EXERCISE TASK: Copy the lines of the records below verbatim, from the line containing "Downvote the answer" through the line containing "click(17, 12)", with both of those lines included.

--- Start of RECORD EXCERPTS ---

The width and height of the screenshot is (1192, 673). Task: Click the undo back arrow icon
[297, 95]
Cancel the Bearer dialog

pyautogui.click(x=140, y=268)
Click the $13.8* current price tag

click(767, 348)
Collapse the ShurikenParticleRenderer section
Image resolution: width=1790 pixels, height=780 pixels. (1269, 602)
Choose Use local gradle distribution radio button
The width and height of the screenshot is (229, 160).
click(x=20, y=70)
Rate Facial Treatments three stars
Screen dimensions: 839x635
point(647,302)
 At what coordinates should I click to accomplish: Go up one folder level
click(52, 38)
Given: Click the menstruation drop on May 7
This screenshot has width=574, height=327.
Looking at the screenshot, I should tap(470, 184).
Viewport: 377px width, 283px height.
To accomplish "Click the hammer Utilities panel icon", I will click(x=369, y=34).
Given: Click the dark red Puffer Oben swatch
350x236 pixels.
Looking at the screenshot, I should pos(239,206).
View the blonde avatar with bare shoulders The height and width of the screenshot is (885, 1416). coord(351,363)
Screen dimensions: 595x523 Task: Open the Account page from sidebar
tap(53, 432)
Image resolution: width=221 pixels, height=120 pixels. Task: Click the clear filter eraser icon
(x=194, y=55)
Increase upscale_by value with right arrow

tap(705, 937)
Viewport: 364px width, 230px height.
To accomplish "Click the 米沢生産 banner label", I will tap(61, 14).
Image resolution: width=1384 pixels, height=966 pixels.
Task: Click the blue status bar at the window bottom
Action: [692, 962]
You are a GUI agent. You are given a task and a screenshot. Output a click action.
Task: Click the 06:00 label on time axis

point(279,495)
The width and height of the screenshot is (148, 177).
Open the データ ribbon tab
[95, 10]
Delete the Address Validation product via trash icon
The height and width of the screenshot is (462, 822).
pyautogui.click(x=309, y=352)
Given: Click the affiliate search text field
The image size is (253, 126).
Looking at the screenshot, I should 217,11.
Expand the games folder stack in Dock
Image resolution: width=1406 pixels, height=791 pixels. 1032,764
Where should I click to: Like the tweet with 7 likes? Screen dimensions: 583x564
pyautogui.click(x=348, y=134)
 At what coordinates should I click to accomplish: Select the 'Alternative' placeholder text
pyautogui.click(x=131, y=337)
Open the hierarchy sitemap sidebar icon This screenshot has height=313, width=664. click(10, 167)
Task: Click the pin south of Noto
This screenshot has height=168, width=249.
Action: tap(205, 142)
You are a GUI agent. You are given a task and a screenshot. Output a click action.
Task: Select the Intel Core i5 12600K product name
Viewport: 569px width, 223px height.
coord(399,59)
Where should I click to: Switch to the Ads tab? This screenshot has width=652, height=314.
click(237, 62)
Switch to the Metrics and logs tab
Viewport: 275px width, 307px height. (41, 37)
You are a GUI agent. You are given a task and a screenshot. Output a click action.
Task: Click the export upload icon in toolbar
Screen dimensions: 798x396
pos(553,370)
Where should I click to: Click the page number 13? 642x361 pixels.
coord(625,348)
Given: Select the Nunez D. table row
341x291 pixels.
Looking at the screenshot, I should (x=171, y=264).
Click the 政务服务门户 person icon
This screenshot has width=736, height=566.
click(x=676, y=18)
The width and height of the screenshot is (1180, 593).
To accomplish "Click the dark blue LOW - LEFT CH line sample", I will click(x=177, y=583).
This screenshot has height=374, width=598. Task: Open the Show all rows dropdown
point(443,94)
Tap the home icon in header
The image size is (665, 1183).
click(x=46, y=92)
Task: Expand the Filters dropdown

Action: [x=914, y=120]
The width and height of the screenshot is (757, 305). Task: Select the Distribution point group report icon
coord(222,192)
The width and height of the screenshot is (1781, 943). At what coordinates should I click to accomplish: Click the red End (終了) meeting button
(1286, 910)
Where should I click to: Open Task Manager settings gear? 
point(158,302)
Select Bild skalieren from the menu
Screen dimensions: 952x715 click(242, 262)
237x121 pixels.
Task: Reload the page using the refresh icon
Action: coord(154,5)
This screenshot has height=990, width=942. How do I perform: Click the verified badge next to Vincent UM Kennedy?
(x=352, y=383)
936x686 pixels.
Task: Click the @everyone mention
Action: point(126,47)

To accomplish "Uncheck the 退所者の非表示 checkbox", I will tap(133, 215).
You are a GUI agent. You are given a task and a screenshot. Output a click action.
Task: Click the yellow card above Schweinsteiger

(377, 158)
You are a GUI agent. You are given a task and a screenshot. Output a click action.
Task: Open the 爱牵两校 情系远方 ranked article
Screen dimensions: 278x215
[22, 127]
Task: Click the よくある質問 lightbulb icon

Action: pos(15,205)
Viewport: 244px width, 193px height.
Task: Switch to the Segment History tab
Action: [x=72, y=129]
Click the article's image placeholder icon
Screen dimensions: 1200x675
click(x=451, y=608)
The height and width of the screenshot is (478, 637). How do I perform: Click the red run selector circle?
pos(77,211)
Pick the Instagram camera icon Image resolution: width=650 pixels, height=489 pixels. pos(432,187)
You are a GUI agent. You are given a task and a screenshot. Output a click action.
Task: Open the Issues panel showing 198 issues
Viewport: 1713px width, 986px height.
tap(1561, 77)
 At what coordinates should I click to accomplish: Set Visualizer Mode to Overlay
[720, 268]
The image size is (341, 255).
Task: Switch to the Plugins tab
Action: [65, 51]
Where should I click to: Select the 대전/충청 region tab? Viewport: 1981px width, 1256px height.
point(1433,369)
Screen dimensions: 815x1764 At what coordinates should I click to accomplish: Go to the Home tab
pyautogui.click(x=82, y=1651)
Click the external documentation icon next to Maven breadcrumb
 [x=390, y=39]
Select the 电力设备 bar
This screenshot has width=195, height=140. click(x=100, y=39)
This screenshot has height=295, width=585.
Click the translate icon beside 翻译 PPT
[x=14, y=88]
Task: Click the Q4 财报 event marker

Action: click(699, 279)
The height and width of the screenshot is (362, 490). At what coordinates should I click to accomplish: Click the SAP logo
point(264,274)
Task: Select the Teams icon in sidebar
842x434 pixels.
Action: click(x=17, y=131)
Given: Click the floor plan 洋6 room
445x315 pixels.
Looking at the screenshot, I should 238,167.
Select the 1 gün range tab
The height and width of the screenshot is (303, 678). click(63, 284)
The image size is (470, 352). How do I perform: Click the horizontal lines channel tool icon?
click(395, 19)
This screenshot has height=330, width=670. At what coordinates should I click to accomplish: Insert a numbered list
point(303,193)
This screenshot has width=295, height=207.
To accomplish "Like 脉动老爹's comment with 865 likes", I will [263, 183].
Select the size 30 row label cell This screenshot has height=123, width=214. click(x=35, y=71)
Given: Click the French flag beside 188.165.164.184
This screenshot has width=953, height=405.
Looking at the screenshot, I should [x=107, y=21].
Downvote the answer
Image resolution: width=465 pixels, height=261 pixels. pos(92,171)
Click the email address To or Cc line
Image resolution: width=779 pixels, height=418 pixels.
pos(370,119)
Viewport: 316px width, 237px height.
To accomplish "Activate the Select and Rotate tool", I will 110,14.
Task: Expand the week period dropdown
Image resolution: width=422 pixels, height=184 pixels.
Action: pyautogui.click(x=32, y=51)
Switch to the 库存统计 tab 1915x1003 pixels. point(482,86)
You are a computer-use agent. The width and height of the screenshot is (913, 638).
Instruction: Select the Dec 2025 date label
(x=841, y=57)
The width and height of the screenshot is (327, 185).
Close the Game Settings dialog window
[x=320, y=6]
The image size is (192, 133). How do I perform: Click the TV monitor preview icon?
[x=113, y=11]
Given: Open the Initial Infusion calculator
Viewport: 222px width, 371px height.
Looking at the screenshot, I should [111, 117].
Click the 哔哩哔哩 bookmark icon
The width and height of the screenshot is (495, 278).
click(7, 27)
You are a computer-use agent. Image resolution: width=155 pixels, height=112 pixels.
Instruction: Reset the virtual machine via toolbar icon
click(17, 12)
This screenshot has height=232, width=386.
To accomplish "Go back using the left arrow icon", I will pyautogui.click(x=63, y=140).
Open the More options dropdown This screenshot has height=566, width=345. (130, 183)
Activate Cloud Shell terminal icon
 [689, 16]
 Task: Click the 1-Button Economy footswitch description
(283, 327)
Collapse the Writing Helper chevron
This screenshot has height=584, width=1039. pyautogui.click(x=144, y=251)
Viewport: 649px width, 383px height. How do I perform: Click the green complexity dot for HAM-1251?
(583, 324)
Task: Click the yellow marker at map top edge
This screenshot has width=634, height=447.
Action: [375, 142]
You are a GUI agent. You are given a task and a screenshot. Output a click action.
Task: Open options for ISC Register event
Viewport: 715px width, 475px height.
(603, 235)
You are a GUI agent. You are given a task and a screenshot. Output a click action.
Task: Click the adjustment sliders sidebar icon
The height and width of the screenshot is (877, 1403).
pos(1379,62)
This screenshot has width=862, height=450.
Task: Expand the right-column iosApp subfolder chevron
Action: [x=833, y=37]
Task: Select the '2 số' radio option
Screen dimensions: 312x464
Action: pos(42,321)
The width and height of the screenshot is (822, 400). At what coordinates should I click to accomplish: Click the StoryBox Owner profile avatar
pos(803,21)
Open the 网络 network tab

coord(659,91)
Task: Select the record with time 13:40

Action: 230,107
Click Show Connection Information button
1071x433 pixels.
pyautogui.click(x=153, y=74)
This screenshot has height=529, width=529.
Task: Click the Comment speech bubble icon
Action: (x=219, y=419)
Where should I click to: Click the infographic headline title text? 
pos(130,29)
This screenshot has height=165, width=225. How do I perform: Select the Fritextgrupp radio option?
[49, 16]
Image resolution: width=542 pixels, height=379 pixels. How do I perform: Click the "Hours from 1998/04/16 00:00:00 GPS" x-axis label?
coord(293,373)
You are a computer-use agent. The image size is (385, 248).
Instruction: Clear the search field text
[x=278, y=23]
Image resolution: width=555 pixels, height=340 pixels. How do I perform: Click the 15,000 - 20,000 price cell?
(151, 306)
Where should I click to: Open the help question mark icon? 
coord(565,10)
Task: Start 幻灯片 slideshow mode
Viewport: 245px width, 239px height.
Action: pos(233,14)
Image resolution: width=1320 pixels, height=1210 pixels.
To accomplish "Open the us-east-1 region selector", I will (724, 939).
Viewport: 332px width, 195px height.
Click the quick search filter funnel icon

--- End of RECORD EXCERPTS ---

IN RESPONSE:
Downvote the answer
Image resolution: width=465 pixels, height=261 pixels. pos(92,171)
Click the email address To or Cc line
Image resolution: width=779 pixels, height=418 pixels.
pos(370,119)
Viewport: 316px width, 237px height.
To accomplish "Activate the Select and Rotate tool", I will 110,14.
Task: Expand the week period dropdown
Image resolution: width=422 pixels, height=184 pixels.
Action: pyautogui.click(x=32, y=51)
Switch to the 库存统计 tab 1915x1003 pixels. point(482,86)
You are a computer-use agent. The width and height of the screenshot is (913, 638).
Instruction: Select the Dec 2025 date label
(x=841, y=57)
The width and height of the screenshot is (327, 185).
Close the Game Settings dialog window
[x=320, y=6]
The image size is (192, 133). How do I perform: Click the TV monitor preview icon?
[x=113, y=11]
Given: Open the Initial Infusion calculator
Viewport: 222px width, 371px height.
Looking at the screenshot, I should [111, 117].
Click the 哔哩哔哩 bookmark icon
The width and height of the screenshot is (495, 278).
click(7, 27)
You are a computer-use agent. Image resolution: width=155 pixels, height=112 pixels.
Instruction: Reset the virtual machine via toolbar icon
click(17, 12)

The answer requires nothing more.